Zombies y regaetton

© Chloe Early

Janitzio Villamar

No tuvo origen que podamos esclarecer, como parece acontecer en casi todos lados, simplemente comenzó y rápidamente se extendió por todos lados. Al principio fueron las Margaritas, sí, las hembras del clan Aquino, madre e hija, cuyos nombres eran Margarita y Margarita. Cierto día, por la mañana, supimos que el joven Ernesto había abandonado la casa familiar corriendo y gritando a todo lo que su garganta se lo permitía: —Han muerto; no sangran; sólo vómito —pronto lo detuvieron y le preguntaron a qué se refería semejante cosa. Cuando los vecinos lo escucharon, prefirieron avisar a los servicios de salud y pronto la Cruz Roja se presentó a media calle, pero entonces ya era tarde, tarde. Detrás de la multitud que se había aglomerado para enterarse del chisme, aparecieron las dos Margaritas y comenzaron a devorar los cerebros de quien tuvieron a su alcance. De repente, la historia de Ernesto, aquella historia que al principio creyeran fantástica y pretendieran que necesitaba atención psiquiátrica, se volvió realidad palpable.
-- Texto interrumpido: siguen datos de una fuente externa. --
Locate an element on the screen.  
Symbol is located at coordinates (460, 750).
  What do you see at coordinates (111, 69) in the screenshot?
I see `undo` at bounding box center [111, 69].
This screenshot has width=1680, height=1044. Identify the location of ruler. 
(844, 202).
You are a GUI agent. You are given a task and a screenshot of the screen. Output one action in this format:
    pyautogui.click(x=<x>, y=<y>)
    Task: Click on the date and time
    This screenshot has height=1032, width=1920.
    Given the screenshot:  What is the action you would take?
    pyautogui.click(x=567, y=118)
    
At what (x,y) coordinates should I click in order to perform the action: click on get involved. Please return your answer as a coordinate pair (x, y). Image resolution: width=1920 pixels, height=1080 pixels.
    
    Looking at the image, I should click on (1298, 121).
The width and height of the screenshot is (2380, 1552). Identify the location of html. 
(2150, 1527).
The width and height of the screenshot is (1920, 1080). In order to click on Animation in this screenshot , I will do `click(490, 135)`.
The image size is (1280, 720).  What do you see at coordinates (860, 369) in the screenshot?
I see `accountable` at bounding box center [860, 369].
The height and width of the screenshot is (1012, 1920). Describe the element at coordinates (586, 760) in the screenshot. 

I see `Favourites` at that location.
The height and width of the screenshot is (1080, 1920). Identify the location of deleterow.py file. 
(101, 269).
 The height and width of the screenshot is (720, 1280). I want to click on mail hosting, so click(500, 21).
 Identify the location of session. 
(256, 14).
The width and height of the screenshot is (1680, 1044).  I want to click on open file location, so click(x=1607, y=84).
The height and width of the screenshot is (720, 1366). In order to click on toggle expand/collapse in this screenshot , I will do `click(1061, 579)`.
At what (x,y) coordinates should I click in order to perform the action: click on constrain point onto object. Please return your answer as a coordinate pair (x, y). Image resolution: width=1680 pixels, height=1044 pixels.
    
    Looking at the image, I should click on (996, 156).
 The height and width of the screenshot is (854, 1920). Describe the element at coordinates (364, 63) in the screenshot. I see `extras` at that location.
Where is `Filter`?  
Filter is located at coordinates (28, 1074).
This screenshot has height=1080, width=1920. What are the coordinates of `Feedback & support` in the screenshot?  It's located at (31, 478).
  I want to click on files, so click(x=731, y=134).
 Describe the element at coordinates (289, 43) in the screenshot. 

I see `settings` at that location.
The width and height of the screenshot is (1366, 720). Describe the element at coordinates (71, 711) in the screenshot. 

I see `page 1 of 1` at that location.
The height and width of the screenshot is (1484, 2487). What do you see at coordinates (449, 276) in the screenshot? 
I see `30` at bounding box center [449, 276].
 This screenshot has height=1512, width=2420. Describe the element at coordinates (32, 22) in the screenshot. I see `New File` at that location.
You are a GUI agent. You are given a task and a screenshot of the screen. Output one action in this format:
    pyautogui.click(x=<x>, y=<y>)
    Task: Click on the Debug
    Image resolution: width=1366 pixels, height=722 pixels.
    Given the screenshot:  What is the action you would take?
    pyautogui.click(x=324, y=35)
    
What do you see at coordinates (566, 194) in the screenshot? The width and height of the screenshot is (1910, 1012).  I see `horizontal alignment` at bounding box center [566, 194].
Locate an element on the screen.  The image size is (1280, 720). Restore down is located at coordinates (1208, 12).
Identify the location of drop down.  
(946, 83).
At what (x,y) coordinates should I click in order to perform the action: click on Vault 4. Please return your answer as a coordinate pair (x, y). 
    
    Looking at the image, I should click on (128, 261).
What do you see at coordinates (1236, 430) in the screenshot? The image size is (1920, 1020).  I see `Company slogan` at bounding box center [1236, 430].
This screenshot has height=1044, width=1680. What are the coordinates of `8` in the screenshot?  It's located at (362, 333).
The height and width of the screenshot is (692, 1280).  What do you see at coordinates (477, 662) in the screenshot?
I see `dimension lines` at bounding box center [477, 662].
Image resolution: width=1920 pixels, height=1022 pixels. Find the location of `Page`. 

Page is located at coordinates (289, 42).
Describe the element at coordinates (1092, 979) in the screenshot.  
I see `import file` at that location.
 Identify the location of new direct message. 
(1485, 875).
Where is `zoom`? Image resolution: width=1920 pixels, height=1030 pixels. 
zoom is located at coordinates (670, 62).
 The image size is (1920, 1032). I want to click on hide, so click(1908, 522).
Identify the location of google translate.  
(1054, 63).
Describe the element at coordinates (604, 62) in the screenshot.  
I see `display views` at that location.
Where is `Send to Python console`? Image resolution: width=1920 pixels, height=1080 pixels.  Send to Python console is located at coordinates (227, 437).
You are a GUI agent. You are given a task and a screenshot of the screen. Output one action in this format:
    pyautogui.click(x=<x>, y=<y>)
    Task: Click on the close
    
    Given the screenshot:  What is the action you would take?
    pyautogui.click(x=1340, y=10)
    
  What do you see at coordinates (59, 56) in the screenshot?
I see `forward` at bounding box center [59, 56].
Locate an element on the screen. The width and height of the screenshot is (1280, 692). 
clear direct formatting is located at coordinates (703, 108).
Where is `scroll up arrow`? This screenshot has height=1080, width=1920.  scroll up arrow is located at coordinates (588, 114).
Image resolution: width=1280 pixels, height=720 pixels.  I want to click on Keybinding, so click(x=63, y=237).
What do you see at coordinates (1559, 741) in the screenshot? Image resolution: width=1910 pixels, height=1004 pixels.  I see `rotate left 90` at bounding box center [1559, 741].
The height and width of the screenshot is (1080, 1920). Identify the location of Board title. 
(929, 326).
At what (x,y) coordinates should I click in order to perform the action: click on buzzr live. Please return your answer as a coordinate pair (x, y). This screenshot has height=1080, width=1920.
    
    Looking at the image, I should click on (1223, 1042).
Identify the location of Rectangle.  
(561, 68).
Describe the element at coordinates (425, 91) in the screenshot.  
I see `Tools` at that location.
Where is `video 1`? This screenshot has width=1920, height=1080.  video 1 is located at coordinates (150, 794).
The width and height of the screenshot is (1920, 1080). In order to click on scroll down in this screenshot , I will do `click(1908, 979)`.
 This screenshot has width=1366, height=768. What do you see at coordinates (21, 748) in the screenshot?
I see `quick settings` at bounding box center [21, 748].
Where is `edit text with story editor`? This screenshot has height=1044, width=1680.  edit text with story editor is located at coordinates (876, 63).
La multitud primero huyó. No había quién se detuviera, lo que causó graves problemas de tránsito peatonal en la concurrida calle. Y eso, por supuesto, permitió a las Margaritas acceder a más sesos frescos. Sangre. Sesos, sangre. Sangre, sangre, sesos, sangre, sangre. Detrás, no mucho después, pudieron ver al Chucho, el padre, que se contorsionaba con dificultad tratando de participar en el festín. Quedó claro, entonces, que sólo el pequeño Ernesto había huido de la desgracia. Margarita a Margarita. Margarita a Chucho. Margarita a Emilio. Margarita a Gabriel…

La patrulla más cercana fue pronto avisada de lo que estaba ocu•rriendo y, como pasa cuando unos a otros nada creen, se acercaron sin creer en lo que se les decía. Al ver a los causantes del alboroto, en lugar de simplemente disparar, los agentes trataron de hablarles y, obvio, no obtuvieron ni un quejido de sus inertes bocas, así que procedieron a detenerlos, pero fueron ellos los detenidos. Macías, hermano de Teresa y Facundo, agente de tránsito y vialidad y Raúl, padre de Francisco y Camila, rápidamente fueron devorados ante la fuerza superior que demostraron sus captores. Ni un disparo salió de sus armas; sólo gritos y agonía. En esta ocasión, el Chucho se sumó al festín ante la mirada incrédula de la multitud, que se man•tenía a distancia observando el mayor chisme que hubiera presenciado hasta el momento y que seguramente pretendía contar más tarde entre los miembros aún vivos de sus familias. Margarita a Margarita, “de corazón demoledora”. Margarita a Chucho. Margarita a Emilio. Margarita a Gabriel. Margarita a Macías. Margarita y Chucho a Raúl…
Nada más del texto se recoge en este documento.